And the newspaper cuts keep coming.

Today it’s the turn of Fairfax Media which has sacked its casual staff at The Age online and — according to insiders — threatened the editorial quality of its popular website in the process.

Four casuals were laid off yesterday, adding to a further three who have either left or “fallen off the roster” in the last two months.

Staff were told about the cuts in an email from the editor in chief of online at Fairfax Media, Mike van Niekerk today:

Colleagues

Yesterday, I informed everyone in the online team that due to a budget in line with conditions expected in the next financial year we have cut back on casual shifts.
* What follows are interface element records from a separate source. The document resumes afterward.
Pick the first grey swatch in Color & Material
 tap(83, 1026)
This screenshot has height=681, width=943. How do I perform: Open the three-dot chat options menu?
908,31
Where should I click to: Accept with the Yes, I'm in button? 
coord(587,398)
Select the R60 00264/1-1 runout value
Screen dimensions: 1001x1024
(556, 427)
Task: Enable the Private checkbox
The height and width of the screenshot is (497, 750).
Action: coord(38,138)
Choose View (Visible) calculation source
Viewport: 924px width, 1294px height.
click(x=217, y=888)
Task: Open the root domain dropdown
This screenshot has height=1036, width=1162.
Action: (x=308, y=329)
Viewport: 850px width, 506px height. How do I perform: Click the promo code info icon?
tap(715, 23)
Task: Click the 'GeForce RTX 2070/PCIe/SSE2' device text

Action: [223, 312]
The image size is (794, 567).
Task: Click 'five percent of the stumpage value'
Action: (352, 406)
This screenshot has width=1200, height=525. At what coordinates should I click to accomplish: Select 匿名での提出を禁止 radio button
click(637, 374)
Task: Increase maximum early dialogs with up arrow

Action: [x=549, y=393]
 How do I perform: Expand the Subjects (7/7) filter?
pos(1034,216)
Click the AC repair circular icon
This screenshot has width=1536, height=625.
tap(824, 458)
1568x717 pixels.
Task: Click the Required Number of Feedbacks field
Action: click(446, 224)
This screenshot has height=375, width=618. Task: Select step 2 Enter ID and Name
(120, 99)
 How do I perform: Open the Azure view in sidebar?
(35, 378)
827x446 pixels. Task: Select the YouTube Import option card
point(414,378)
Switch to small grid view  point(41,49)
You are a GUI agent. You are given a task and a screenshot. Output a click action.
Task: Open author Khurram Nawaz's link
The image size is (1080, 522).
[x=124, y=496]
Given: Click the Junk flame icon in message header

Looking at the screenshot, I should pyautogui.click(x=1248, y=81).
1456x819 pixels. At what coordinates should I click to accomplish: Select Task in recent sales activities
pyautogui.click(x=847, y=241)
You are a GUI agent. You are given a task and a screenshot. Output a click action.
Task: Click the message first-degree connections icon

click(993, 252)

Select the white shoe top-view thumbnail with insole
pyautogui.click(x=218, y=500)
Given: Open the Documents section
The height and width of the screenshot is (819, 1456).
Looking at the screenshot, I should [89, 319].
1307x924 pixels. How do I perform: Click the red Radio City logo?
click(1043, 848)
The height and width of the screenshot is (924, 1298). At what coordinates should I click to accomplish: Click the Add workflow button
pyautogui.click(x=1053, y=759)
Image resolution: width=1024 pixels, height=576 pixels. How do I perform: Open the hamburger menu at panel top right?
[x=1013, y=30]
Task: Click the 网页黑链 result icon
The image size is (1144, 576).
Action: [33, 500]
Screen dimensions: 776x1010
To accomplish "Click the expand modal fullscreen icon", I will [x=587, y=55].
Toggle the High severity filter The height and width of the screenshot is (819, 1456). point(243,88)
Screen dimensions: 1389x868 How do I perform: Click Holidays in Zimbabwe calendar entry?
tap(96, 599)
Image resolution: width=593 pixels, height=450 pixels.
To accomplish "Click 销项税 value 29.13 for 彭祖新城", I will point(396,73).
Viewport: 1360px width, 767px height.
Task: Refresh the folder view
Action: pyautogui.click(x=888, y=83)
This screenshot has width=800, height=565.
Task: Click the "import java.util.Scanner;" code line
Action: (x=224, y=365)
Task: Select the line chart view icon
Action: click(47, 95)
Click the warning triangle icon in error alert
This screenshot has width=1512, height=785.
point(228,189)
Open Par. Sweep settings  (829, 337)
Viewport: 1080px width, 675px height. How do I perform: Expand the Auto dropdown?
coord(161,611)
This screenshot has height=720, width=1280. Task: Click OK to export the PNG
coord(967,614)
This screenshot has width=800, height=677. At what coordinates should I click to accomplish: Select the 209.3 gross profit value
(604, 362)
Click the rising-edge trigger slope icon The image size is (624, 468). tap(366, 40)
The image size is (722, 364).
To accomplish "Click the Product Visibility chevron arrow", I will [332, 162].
I wanted to let you all know that we will keep our casual producers on the books and at the earliest opportunity when the situation changes we hope to find them available work.

Mike

Remaining staff are not hopeful about an imminent return to work for the casuals and believe the sackings have left the online department at The Age in a “very bad position”.

van Niekerk spoke with the staff in two meetings yesterday. Apparently he explained that Melbourne would be taking the greatest cuts because it had more casual employees than The Sydney Morning Herald.

One insider said van Niekerk told the staff that the decision was out of his hands and that the loss of casuals was the best possible outcome because permanent positions are protected and management had wanted deeper cuts.

But staff are alarmed because the casuals had performed “nuts and bolts stuff, putting the paper online,” meaning there will not be people employed to do the most basic functions.

“This leaves us in a very bad position,” said one Age staff member, who told Crikey that there are “no longer enough people to keep on doing what we’ve been doing.”

Concern over the workload was raised yesterday but people at the meetings said van Niekerk told the staff they would simply have to make do.

Apparently two of the casuals who were laid off yesterday had been lured away from full-time work on an assurance that they would find “plenty of work” at The Age, only to end up with no job at all.

Meanwhile, there is speculation that some of the remaining people who work in online production, compiling indexes and abstracts and turning print stories into online material, may be replaced by technology which does their jobs automatically.